▸ PASSAGE PROVIDED:
On Fri, Nov 04, 2011 at 10:52:44AM +0100, Richard Guenther wrote:
> > - Gather vectorization patch + incremental patches
> >   http://gcc.gnu.org/ml/gcc-patches/2011-10/msg02411.html
> 
> I'm not sure I like using new builtins for gather representation
> on the tree level too much, given that we are now moving
> towards using tree codes for suffle.  Thus, how complicated
> would it be to have a gather tree code and optab and to
> handle the mixed size index issue in the expander?
> 
> I realize this would be quite some reorg to the patchset ...
> so, why did you choose builtins over a more generic approach?

Because while permutations etc. are common to most targets,
currently gather is very specialized, specific to one target,
with lots of details how it must look like (e.g. the mask stuff where
we currently don't even have tree code for conditional loads or conditional
stores), and additionally unlike VEC_PERM_EXPR etc. which are normal
expressions this one is a reference (and conditional one too), so
I'm afraid I'd need to touch huge amounts of code (most places that
currently handle MEM_REF/TARGET_MEM_REF would need to handle
VEC_GATHER_MEM_REF too, as it is a memory read (well, set of conditional
memory reads).  The i?86 backend already has (except 4) all the needed
builtins anyway and handles expanding them too, the 4 ones are just
to cope with the weirdo definition of some of them (half sized vectors).
And when it is represented as builtin, the side-effects are handled by
all optimization passes automatically, similarly how e.g. atomic builtins
are right now builtins and not expressions.

So I thought it is better to use builtins right now, then when we in 4.8+
hopefully do something about conditional loads/stores and their
vectorization and if we introduce for that some new GIMPLE representation,
this could be done on top of that.

> >   http://gcc.gnu.org/ml/gcc-patches/2011-10/msg02846.html
> 
> +  if (TREE_CODE (base) == MEM_REF)
>      {
> -      off = TREE_OPERAND (base, 1);
> +      if (!integer_zerop (TREE_OPERAND (base, 1)))
> +	{
> +	  if (off == NULL_TREE)
> +	    {
> +	      double_int moff = mem_ref_offset (base);
> +	      off = double_int_to_tree (sizetype, moff);
> +	    }
> +	  else
> +	    off = size_binop (PLUS_EXPR, off, TREE_OPERAND (base, 1));
> 
> that's not safe, TREE_OPEAND (base, 1) is of pointer type, so
> you unconditionally need to do the conversion to sizetype of
> TREE_OPEAND (base, 1).

▸ WHAT TO PRODUCE:
Write out the stretch of the mailing-list reply about gather vectorization from "So I thought" through "(off == NULL_TREE)".

Stored data
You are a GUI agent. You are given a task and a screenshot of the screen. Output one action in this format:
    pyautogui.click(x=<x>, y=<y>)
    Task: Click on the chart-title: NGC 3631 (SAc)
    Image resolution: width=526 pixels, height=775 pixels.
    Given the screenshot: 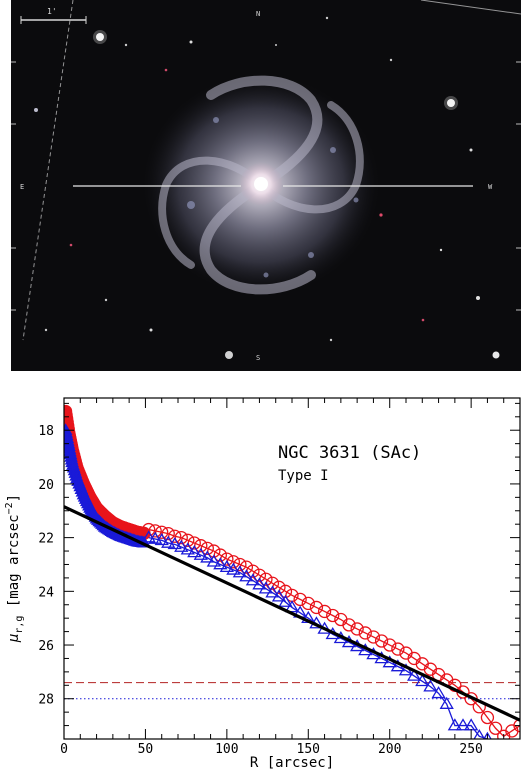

▸ OUTPUT OF THE EXERCISE:
So I thought it is better to use builtins right now, then when we in 4.8+
hopefully do something about conditional loads/stores and their
vectorization and if we introduce for that some new GIMPLE representation,
this could be done on top of that.

> >   http://gcc.gnu.org/ml/gcc-patches/2011-10/msg02846.html
> 
> +  if (TREE_CODE (base) == MEM_REF)
>      {
> -      off = TREE_OPERAND (base, 1);
> +      if (!integer_zerop (TREE_OPERAND (base, 1)))
> +	{
> +	  if (off == NULL_TREE)